Once we become aware and eventually let go the guilt, the rope will weaken.

Example 2:

Here is another way to look at this relationship between guilt, self-worth, and body image.*

We can think of guilt as part of an equation.

Guilt interacts with our body image (dependent variable), which is directly connected to your self-worth (independent variable).

Self-worth = Body Image*Guilt

Guilt affects the relationship between body image and self-worth.

Different Ways This Relationship Can Play Out:

We rely more on our thinness to bolster our self-worth. This pushs us to become even more strict with our exercise and calorie intake with the hope of creating a thinner body.

Or we might use food as a distraction from the thoughts that are causing us to feel guilt in the first place. Emotional eating is a way to escape the guilt.

I used food and exercise as a way to escape uncomfortable emotions. I would emotionally eat to avoid thinking about the emotion that made me so uncomfortable. Subsequently, I became too preoccupied with berating myself for overeating, I didn't have to think about what caused the overeating in the first place.

If we can let go of the guilt by becoming aware of the thoughts that cause our guilt, we may not need to rely so heavily on our body image to boost our self-worth.

Letting go of guilt is another way to weaken the tie between self-worth and body image.

How Can We Let Go of the Guilt?

By becoming aware.

Our minds like to repeat the same thoughts over and over again. With repetition, those thoughts will start to become part of our greater belief system.

That is how the guilt becomes automatic, which leads us to feel stuck.

Guilt is just an emotion, a vibration in your body.

But we know from the model that in order to feel guilt, a thought has to proceed the emotion.

My Recommendation:

When you start to feel guilt, do a thought inventory.

Write down all of your thoughts. Don't  judge them. Don't censor yourself. Just write.

Remember there is a thought somewhere that is causing you to feel guilt.

Once you are able to connect a thought with the guilt, run a model.

What do you do when you experience guilt? Do you overeat? Do you over exercise? What is the result of that action?

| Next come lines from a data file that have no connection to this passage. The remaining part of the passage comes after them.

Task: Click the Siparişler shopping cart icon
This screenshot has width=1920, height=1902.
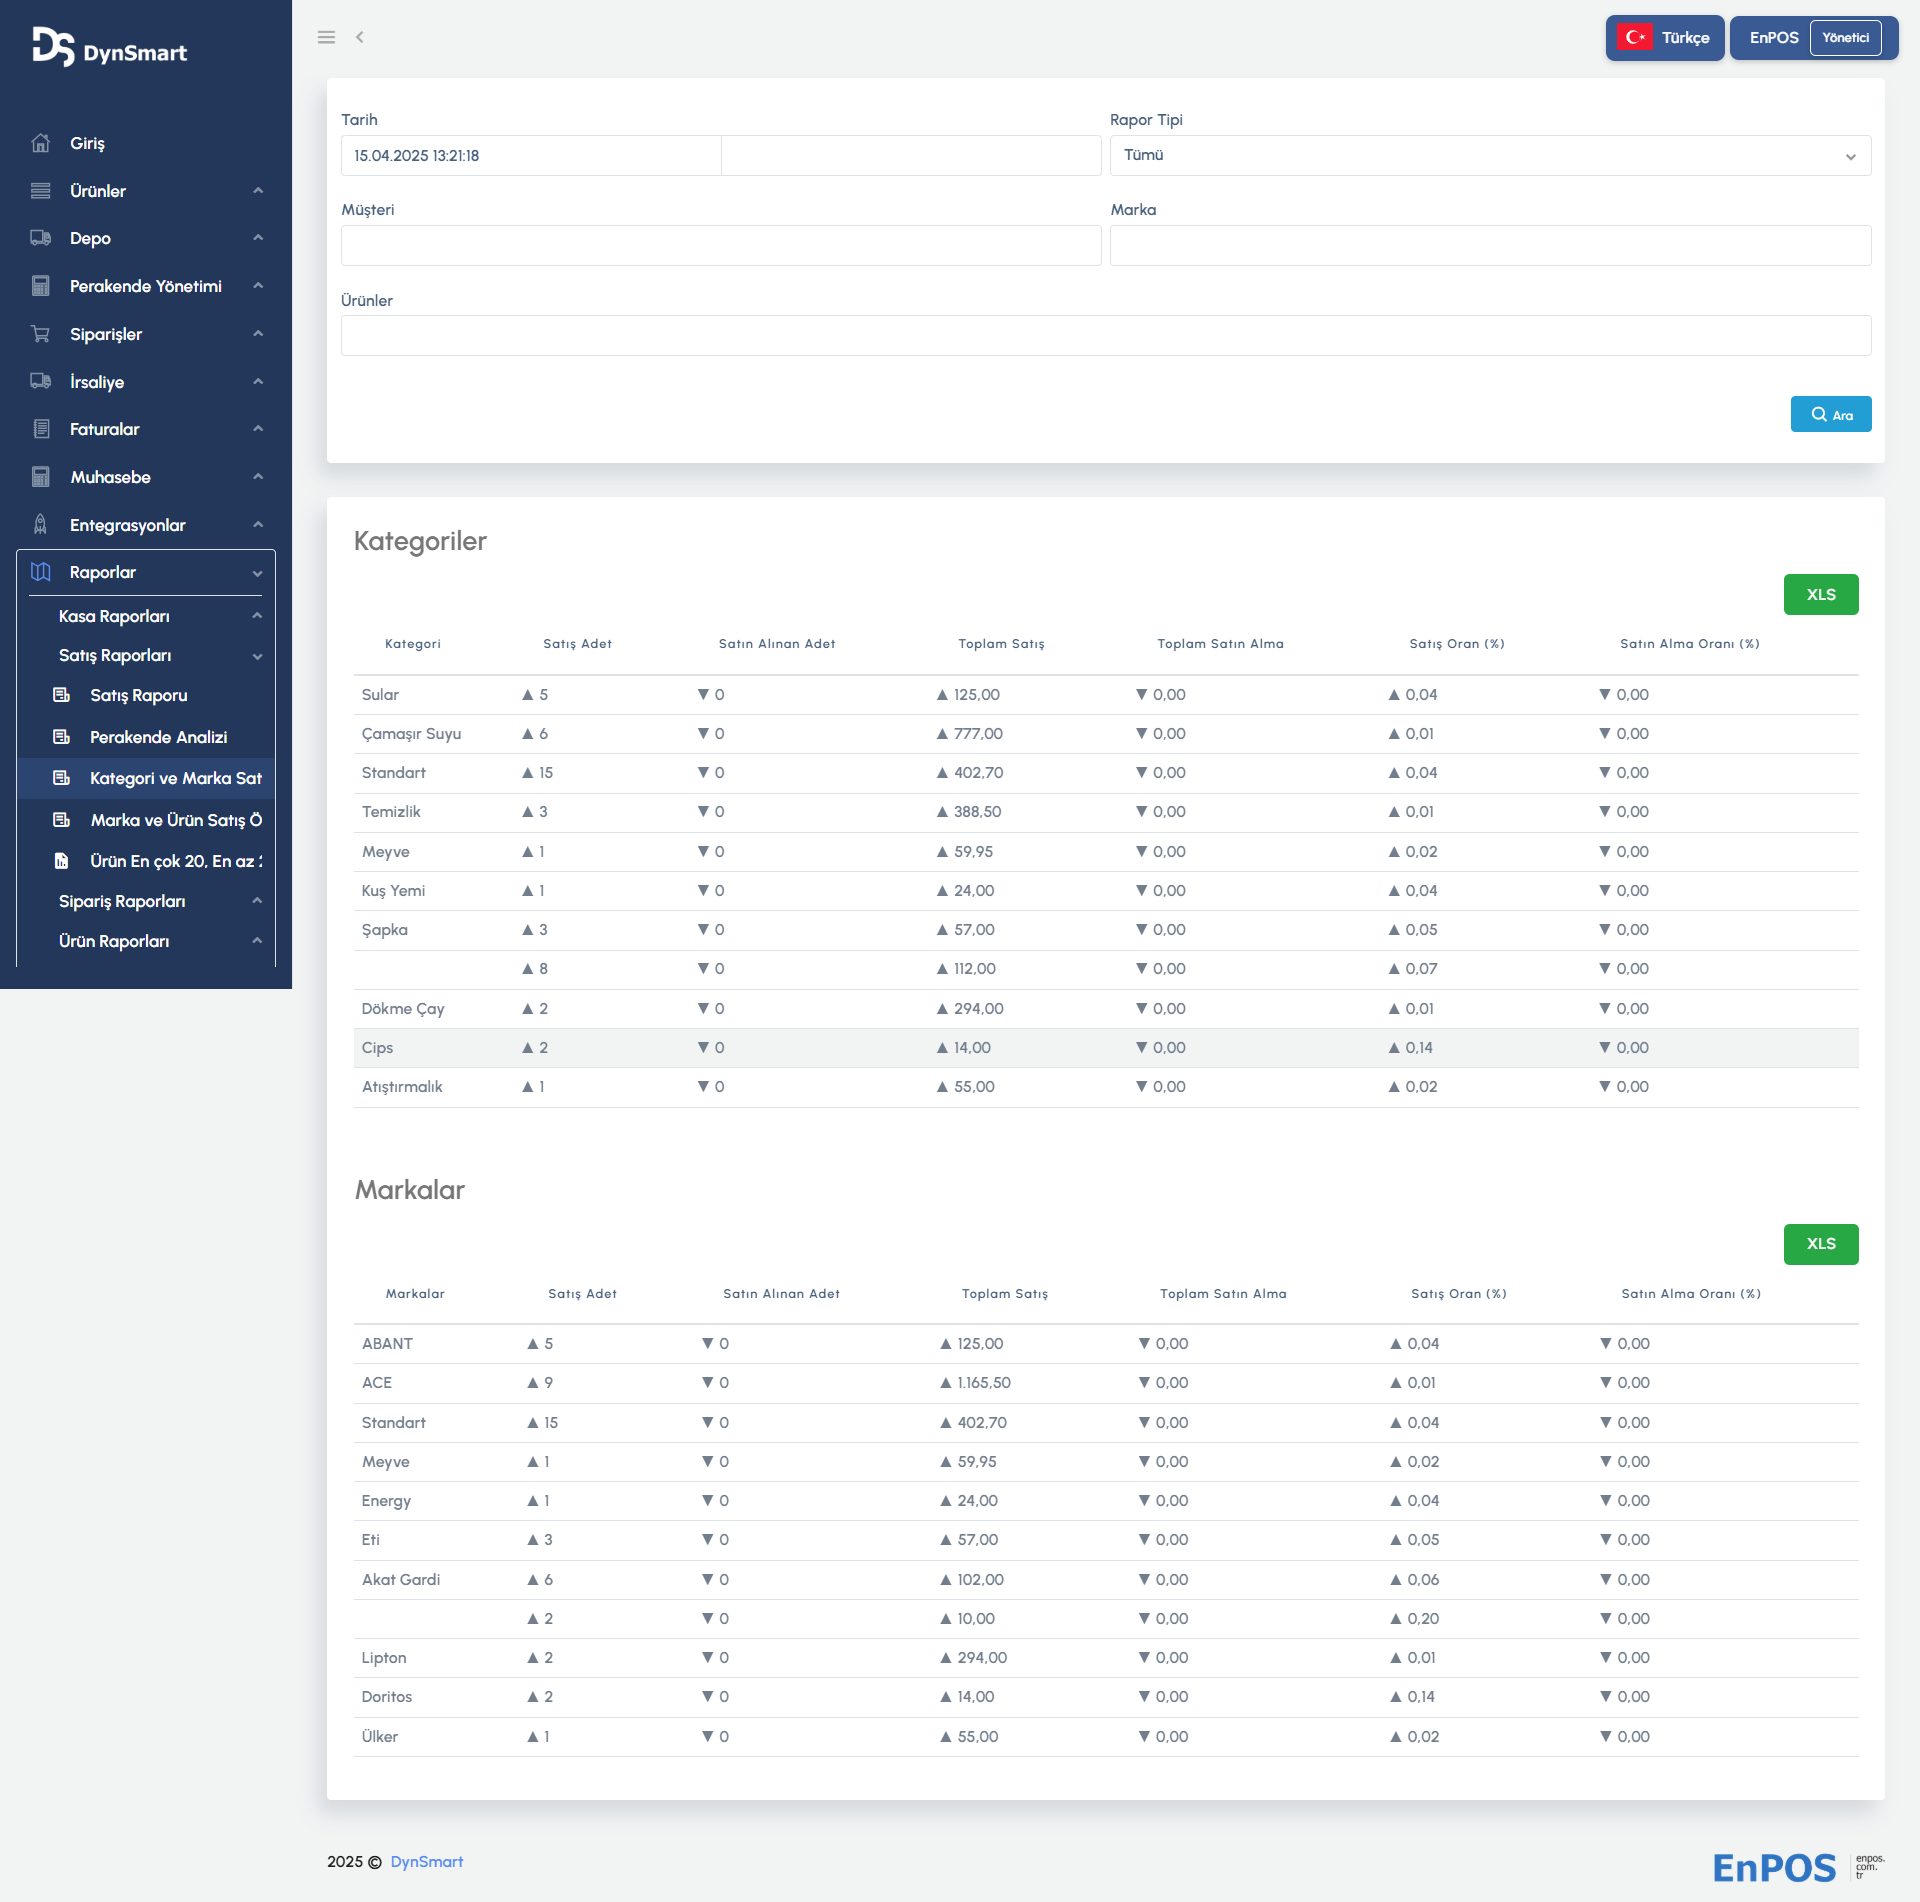Action: (x=40, y=334)
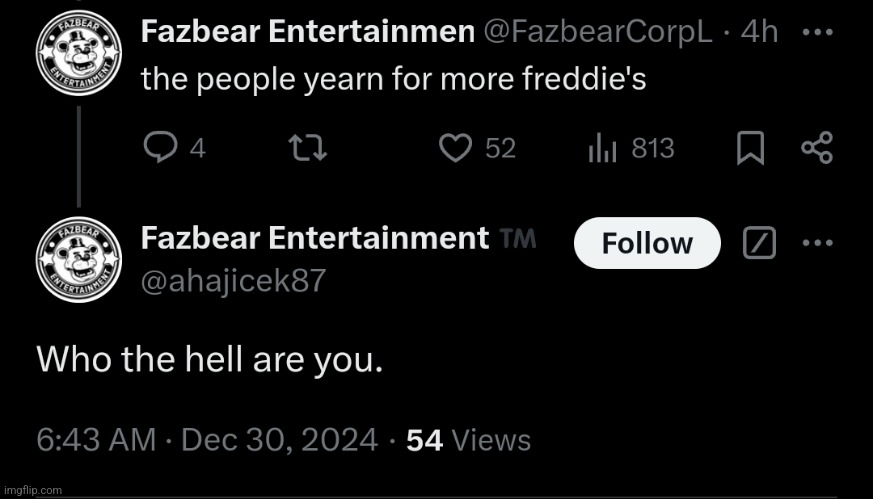This screenshot has width=873, height=499.
Task: Click the "Who the hell are you." reply text
Action: pos(210,359)
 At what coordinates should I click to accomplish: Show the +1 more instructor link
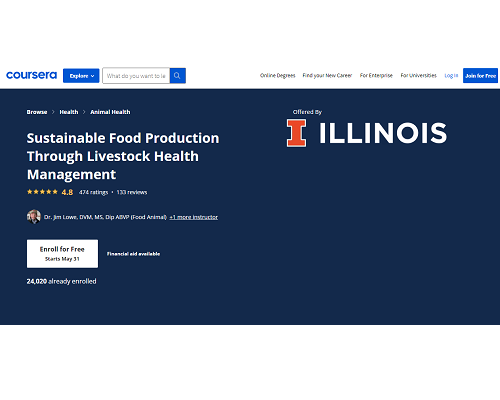tap(194, 217)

Writing out this model with help you see the direct relationship with your thoughts and your results.

Now you sit back and watch….

Next time, notice when guilt arises. What thought brings up the guilt?

Is it the same theme?

When I did this, I noticed I feel guilt when I think I didn't do enough.

This guilt is entrenched in my belief about my self-worth.

That is OK.

Just becoming aware of our thoughts is the first step to changing them.

Remember, we create our thoughts and therefore we can change them.

By changing our thoughts we will change our lives.

We are all just learning.

Life is a journey, so let's start with awareness.

Much love and grace,

Megan P^2

*This is where I have to indulge my researcher side, so please ignore this example if the cloud and boulder resonate with you more.